Ekose sistem ve anayasa ilişkisi
Ne var ki ekosenin anlattıkları farklıdır. Ekose “yolundan sapmayan düz çizgilerin” başka çizgilerle doksan derece kesişmeleri sayesinde bir “üst desen” oluşturmasıdır. Üst desen düz çizgilerin her birinden farklı anlam ifade eder, ama desen yine de çizgilerin varlığına bağlıdır. Bu yapı kendini geliştirmeyi bilmiş toplumların genel özelliğidir. Hiçbir toplum ne vatandaşları ne de düşünce biçimi olarak safkan (ari) özellik göstermez, gösteremez, göstermemelidir. Göstermeye çalışırsa varabileceği nihai hedef her zaman kontrolsüz hiddet ve şiddettir.

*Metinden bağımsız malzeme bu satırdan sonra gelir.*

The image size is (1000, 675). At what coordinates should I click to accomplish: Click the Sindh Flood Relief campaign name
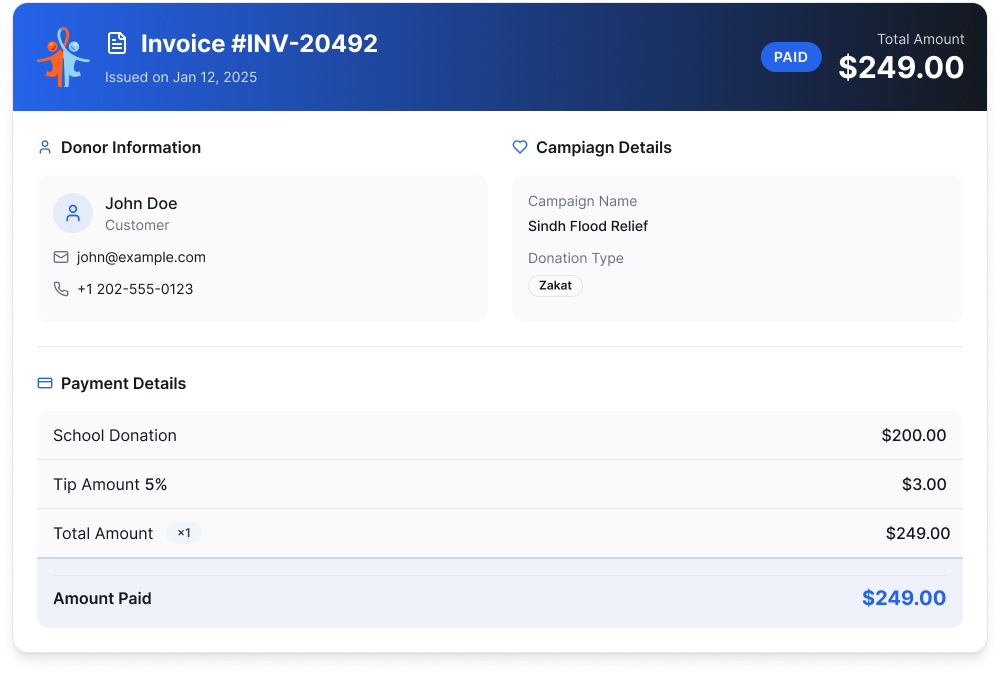(x=587, y=226)
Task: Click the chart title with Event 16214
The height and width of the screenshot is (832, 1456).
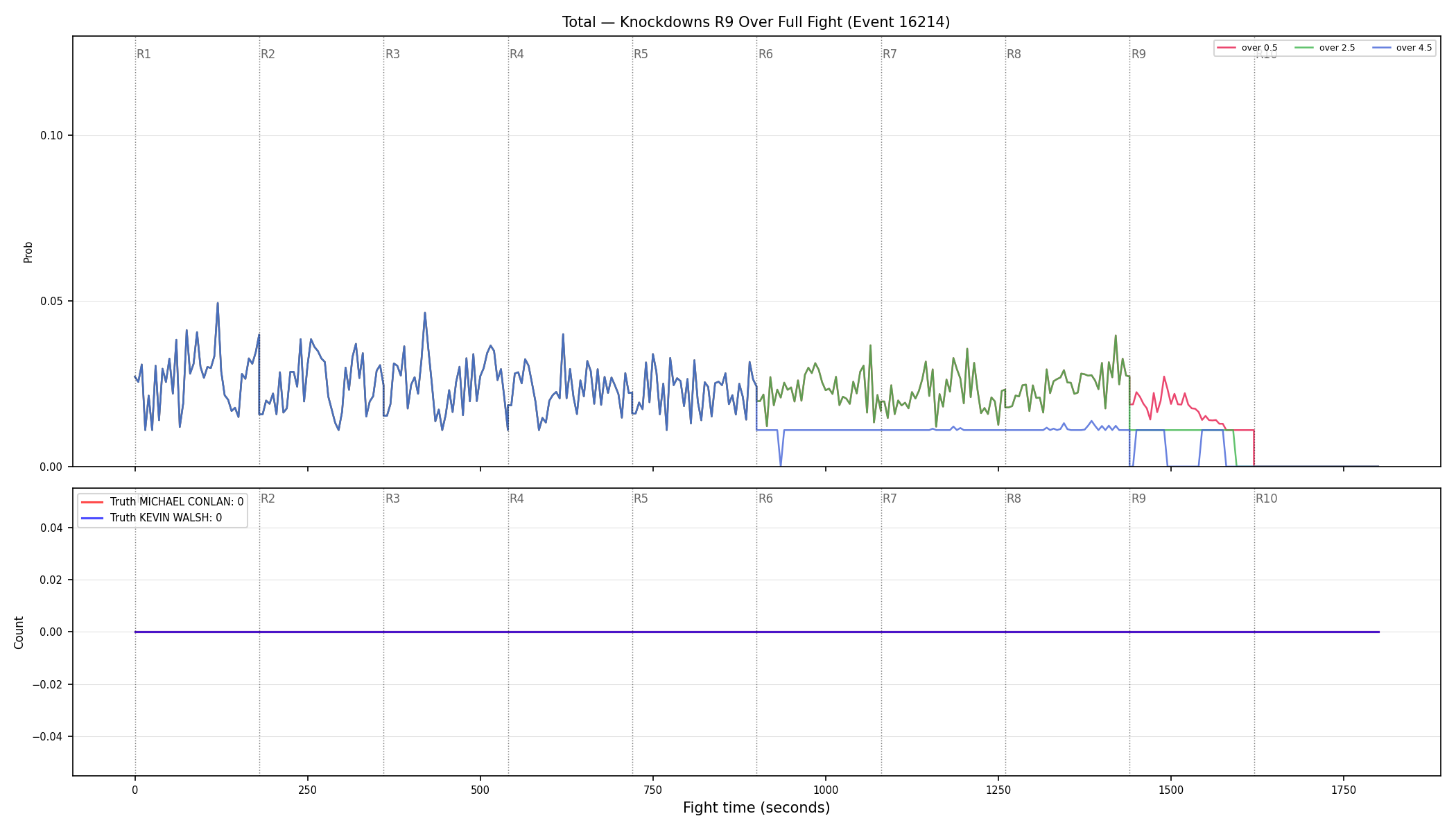Action: pos(756,22)

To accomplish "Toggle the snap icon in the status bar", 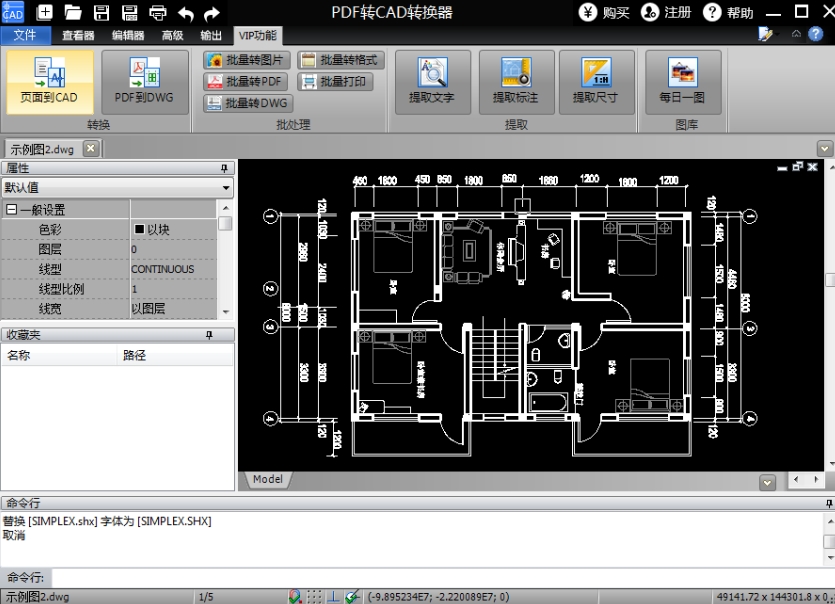I will [x=295, y=597].
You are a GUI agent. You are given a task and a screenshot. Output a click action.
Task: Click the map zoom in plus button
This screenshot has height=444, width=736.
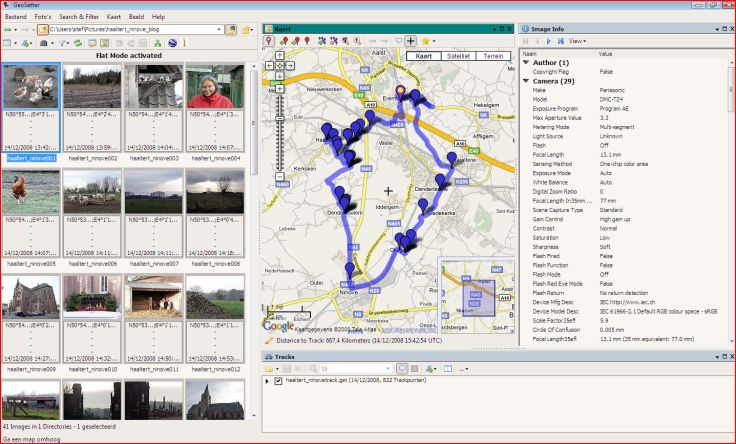[278, 88]
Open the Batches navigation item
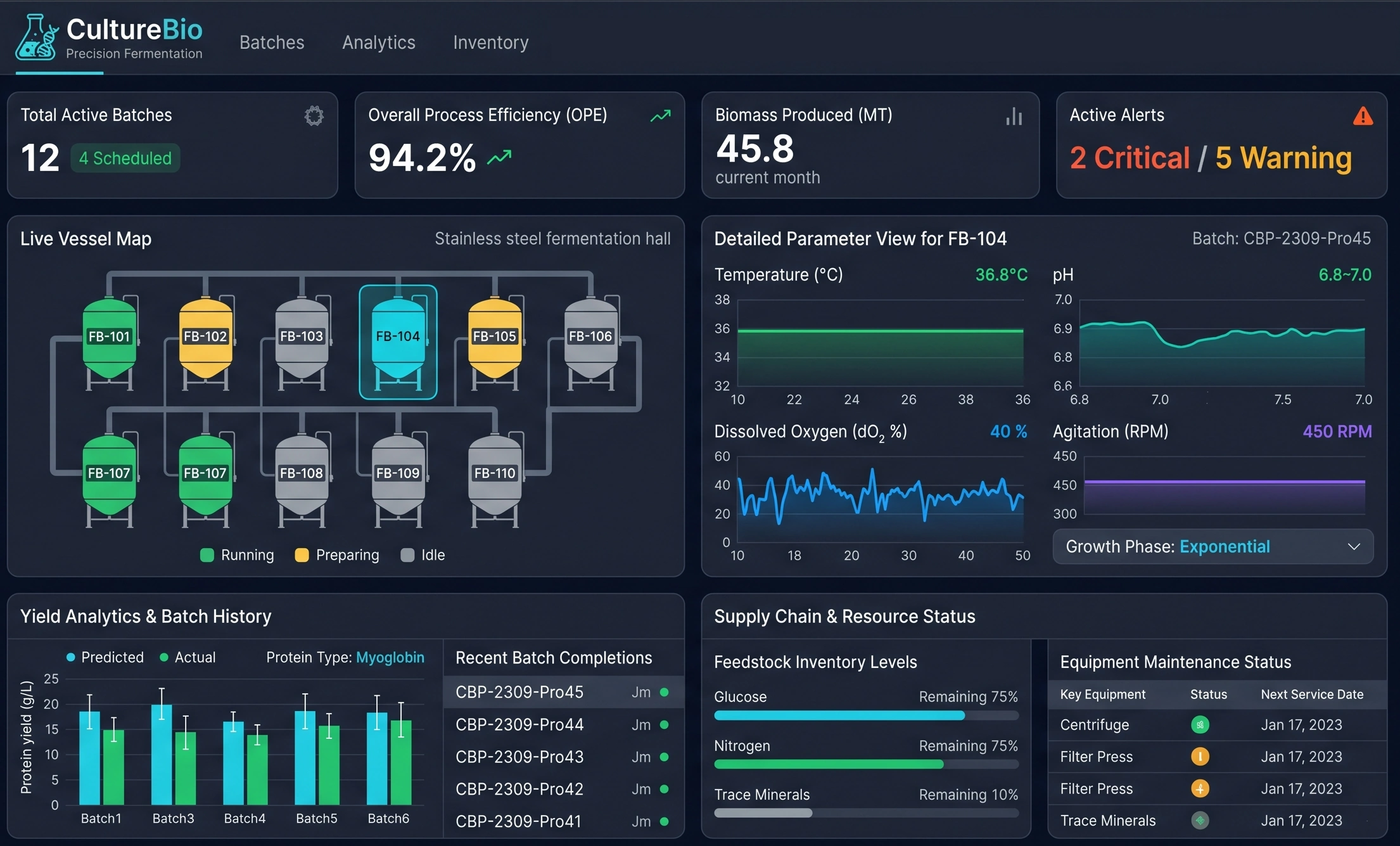Screen dimensions: 1400x846 coord(272,42)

İşte ekose yapı da bunu engeller, kendine özel ve kontrollü bir desen ortaya çıkarır. Bu desenlerin özgünlükleri vardır, ama birbirlerine üstünlükleri yoktur.
Desenin nasıl olması gerektiğini belirleyen kurallar manzumesine de anayasa adı verilir. Bunların da özgünlükleri vardır, ama birbirlerine üstünlükleri yoktur.
Yazabilir, çizebilir, ama dokuyamayabilirsiniz, çünkü iplik kalitesi bellidir, yoksa kumaş yırtılır.